--- start of Provided material ---

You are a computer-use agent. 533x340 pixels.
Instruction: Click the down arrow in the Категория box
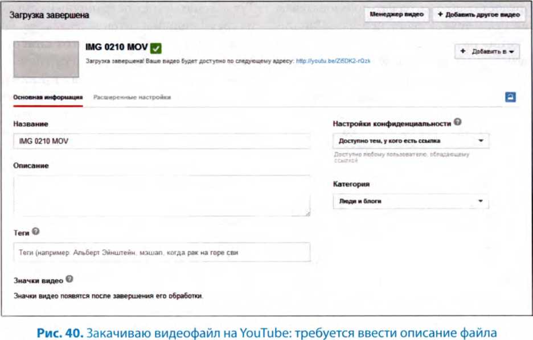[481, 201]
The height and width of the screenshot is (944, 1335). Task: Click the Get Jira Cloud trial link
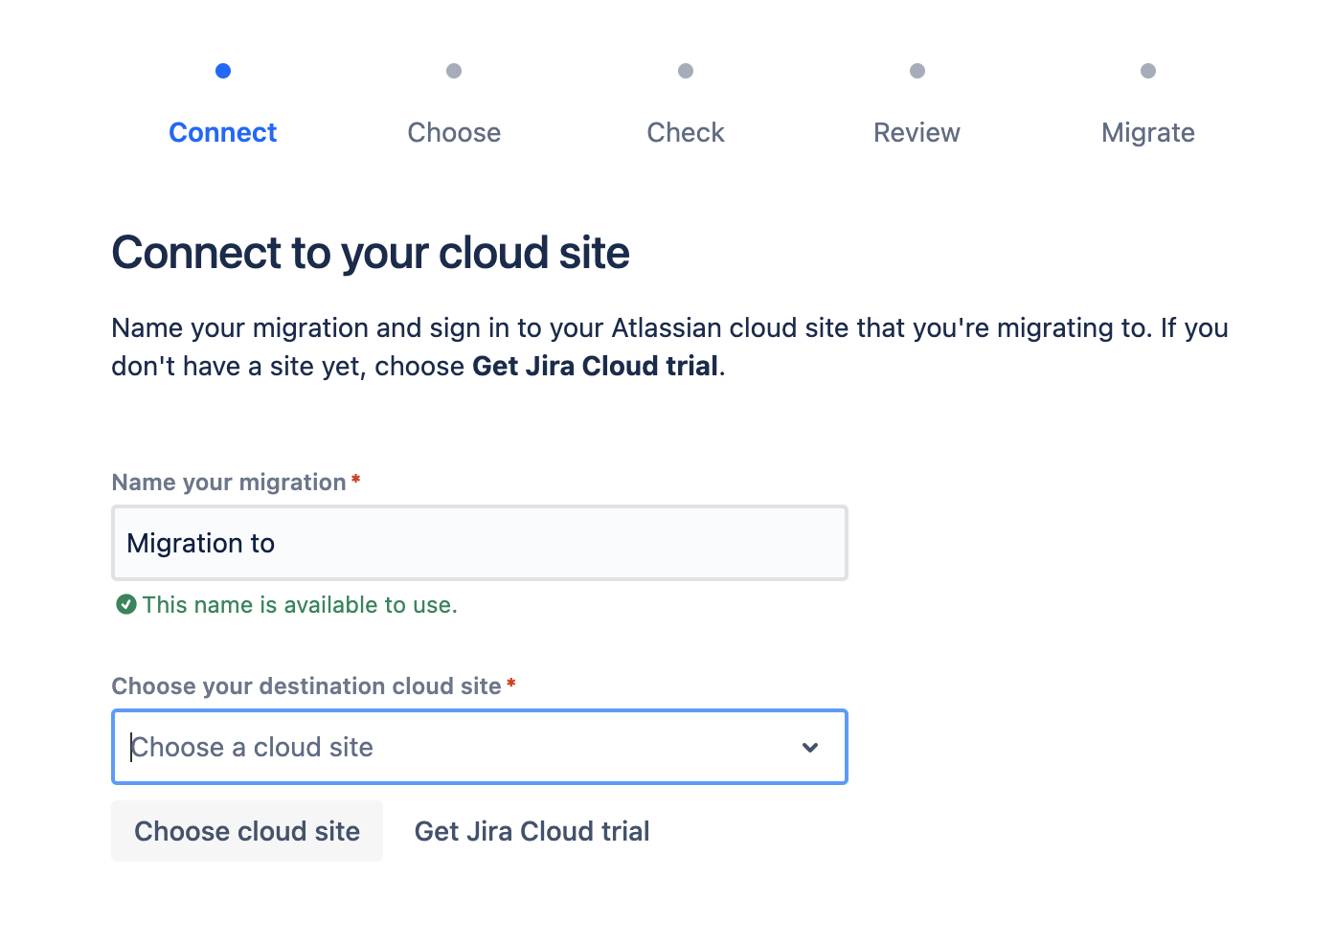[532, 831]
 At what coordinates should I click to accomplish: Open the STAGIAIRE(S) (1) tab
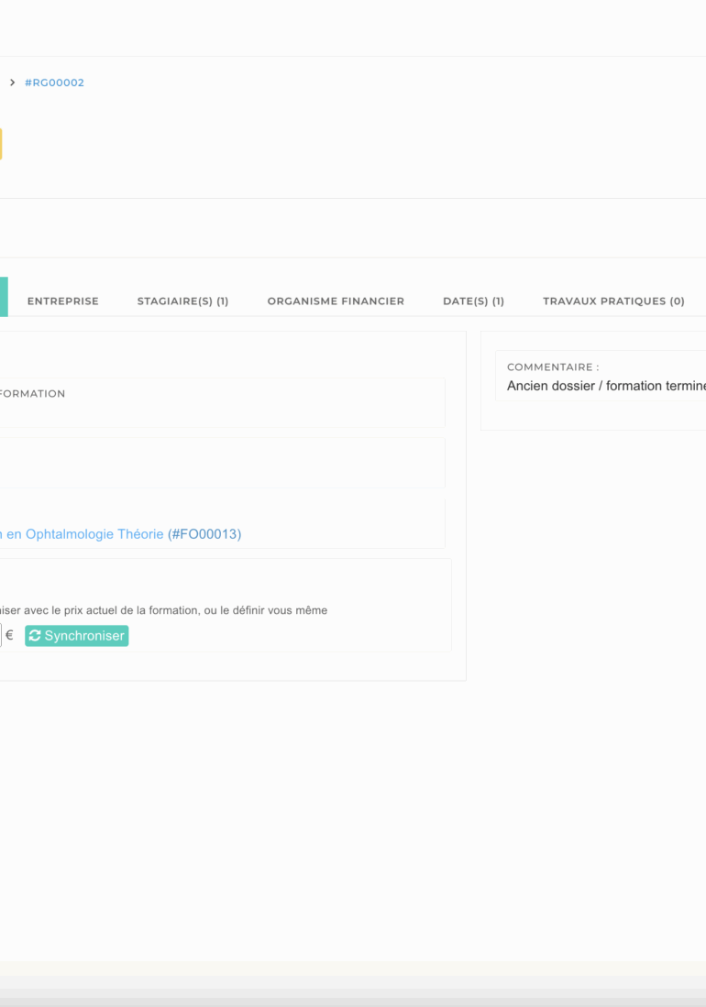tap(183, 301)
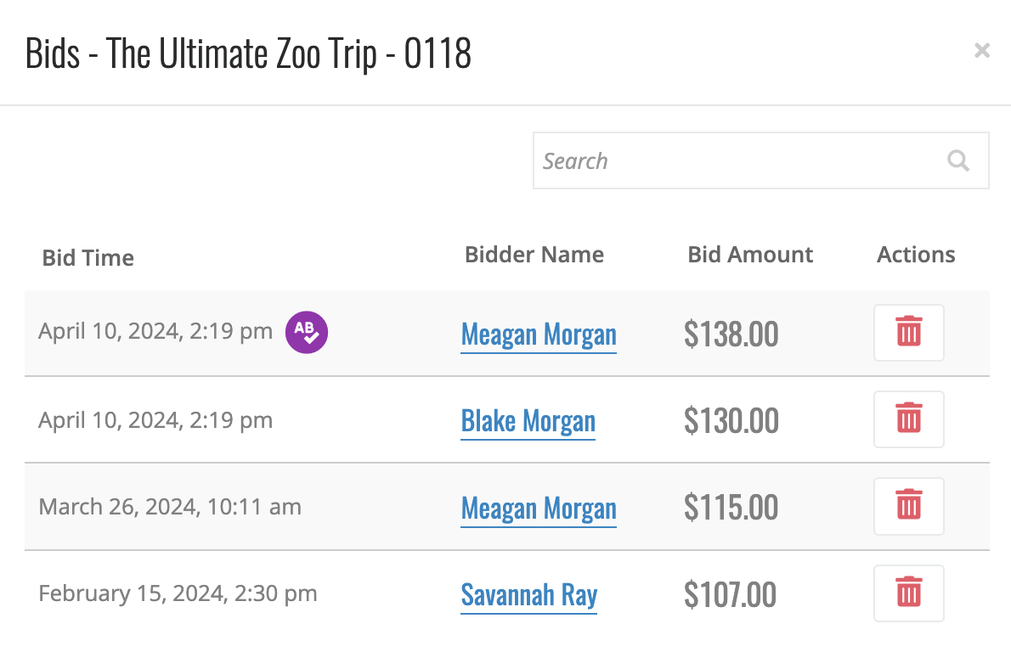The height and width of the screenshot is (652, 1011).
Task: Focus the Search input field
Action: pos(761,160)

--- end of Provided material ---

**Exercise aim**
Locate each line in the items above that contains the string "Task" and copy those lines. Case counts, so match capital and lowercase letters exactly.

**Reply to the exercise**
The height and width of the screenshot is (944, 1335). Task: Click the Get Jira Cloud trial link
Task: Focus the Search input field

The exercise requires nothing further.